═════ Passage provided ═════

Genetic variations in the sensitivity of taste buds to bitter flavors may help explain why some kids are vehemently opposed to vegetables, a study out Monday suggests.
The study, of 143 children and their mothers, focused on natural variations in a recently discovered gene known as TAS2R38, which governs a taste receptor for bitterness.
For most genes, people carry two active copies - which can vary slightly from one another - on each of two paired chromosomes. Researchers found that moms and kids who carried at least one copy of a “sensitive” form of the gene were typically able to pick up even a hint of bitter flavor in a test drink - with the children being particularly adept at it.
These children were also stronger devotees of sugar and sweetened drinks and cereals compared with their peers who carried two copies of a “bitter-insensitive” form of TAS2R38.
The findings may help explain why some children are particularly tough negotiators when it comes to eating their veggies, the study authors report in the journal Pediatrics.
The study results could also eventually serve up some new answers to the age-old vegetable dilemma, according to lead author Dr. Julie A. Mennella.
“Everyone wants to increase fruit and vegetable intake in children,” Mennella, a researcher at the Monell Chemical Senses Center in Philadelphia, told Reuters Health.
A naturally strong aversion to bitter flavor, she noted, may make children particularly likely to turn up their noses at vegetables. Understanding the complexities of children’s food preferences may aid in figuring out ways to deal with them, according to Mennella.
For example, she said, it’s possible that some added salt could make vegetables more palatable to a naturally bitter-sensitive child.
Parents should remember, however, that children are not miniature adults. “Children are really living in a different sensory world,” Mennella said, noting that babies, for example, are well-known “connoisseurs of sweets.”

═════

:: Problem to work on ::
Quote the full article on bitter-taste genes and children's dislike of vegetables, word for word. The material after this point is separate from the article and unrelated to it.

═════ Dataset extract ═════

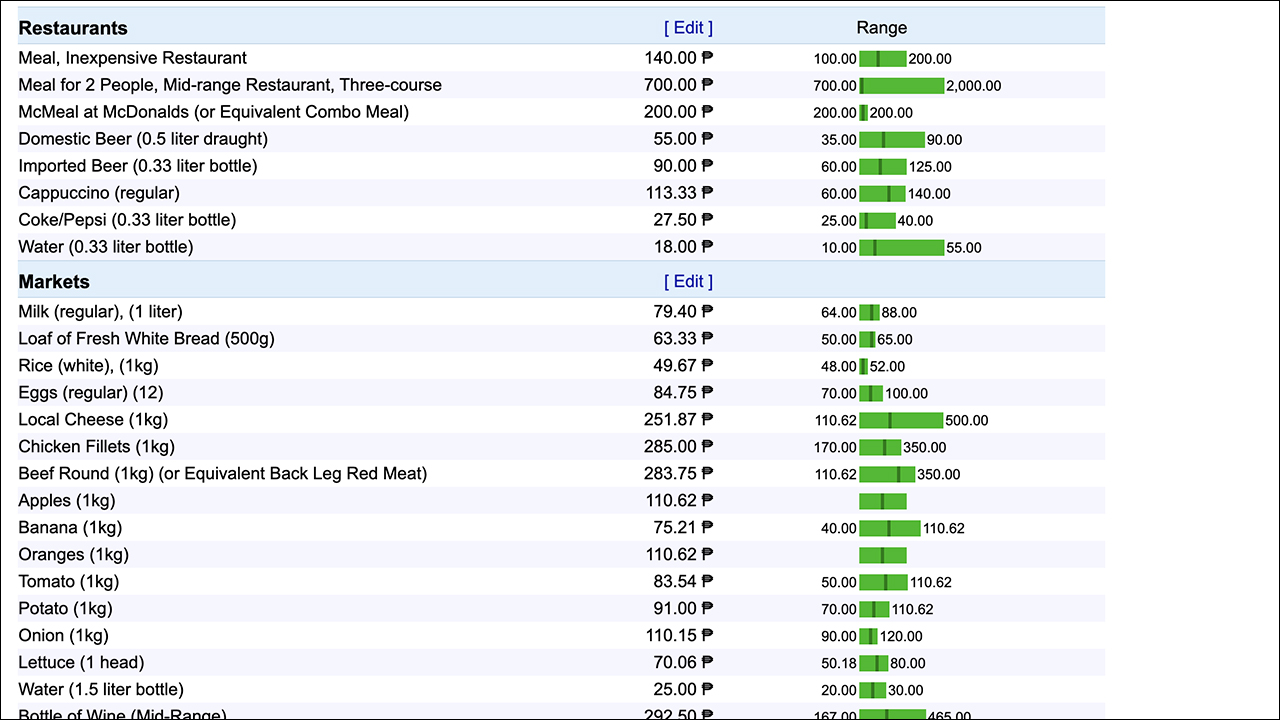Click the Markets section heading
Image resolution: width=1280 pixels, height=720 pixels.
click(x=54, y=282)
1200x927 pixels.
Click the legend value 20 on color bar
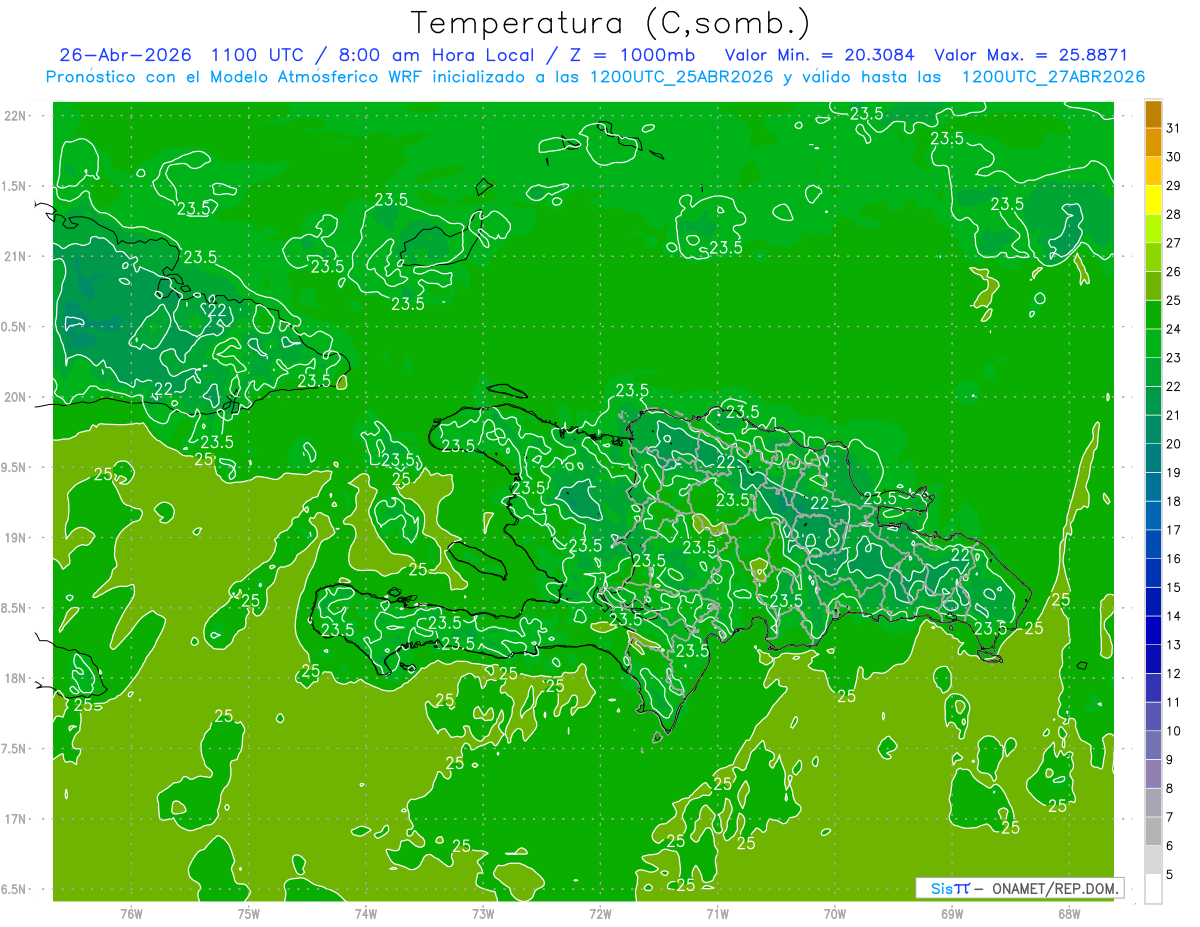pyautogui.click(x=1173, y=444)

═════

:: Written solution ::
Genetic variations in the sensitivity of taste buds to bitter flavors may help explain why some kids are vehemently opposed to vegetables, a study out Monday suggests.
The study, of 143 children and their mothers, focused on natural variations in a recently discovered gene known as TAS2R38, which governs a taste receptor for bitterness.
For most genes, people carry two active copies - which can vary slightly from one another - on each of two paired chromosomes. Researchers found that moms and kids who carried at least one copy of a “sensitive” form of the gene were typically able to pick up even a hint of bitter flavor in a test drink - with the children being particularly adept at it.
These children were also stronger devotees of sugar and sweetened drinks and cereals compared with their peers who carried two copies of a “bitter-insensitive” form of TAS2R38.
The findings may help explain why some children are particularly tough negotiators when it comes to eating their veggies, the study authors report in the journal Pediatrics.
The study results could also eventually serve up some new answers to the age-old vegetable dilemma, according to lead author Dr. Julie A. Mennella.
“Everyone wants to increase fruit and vegetable intake in children,” Mennella, a researcher at the Monell Chemical Senses Center in Philadelphia, told Reuters Health.
A naturally strong aversion to bitter flavor, she noted, may make children particularly likely to turn up their noses at vegetables. Understanding the complexities of children’s food preferences may aid in figuring out ways to deal with them, according to Mennella.
For example, she said, it’s possible that some added salt could make vegetables more palatable to a naturally bitter-sensitive child.
Parents should remember, however, that children are not miniature adults. “Children are really living in a different sensory world,” Mennella said, noting that babies, for example, are well-known “connoisseurs of sweets.”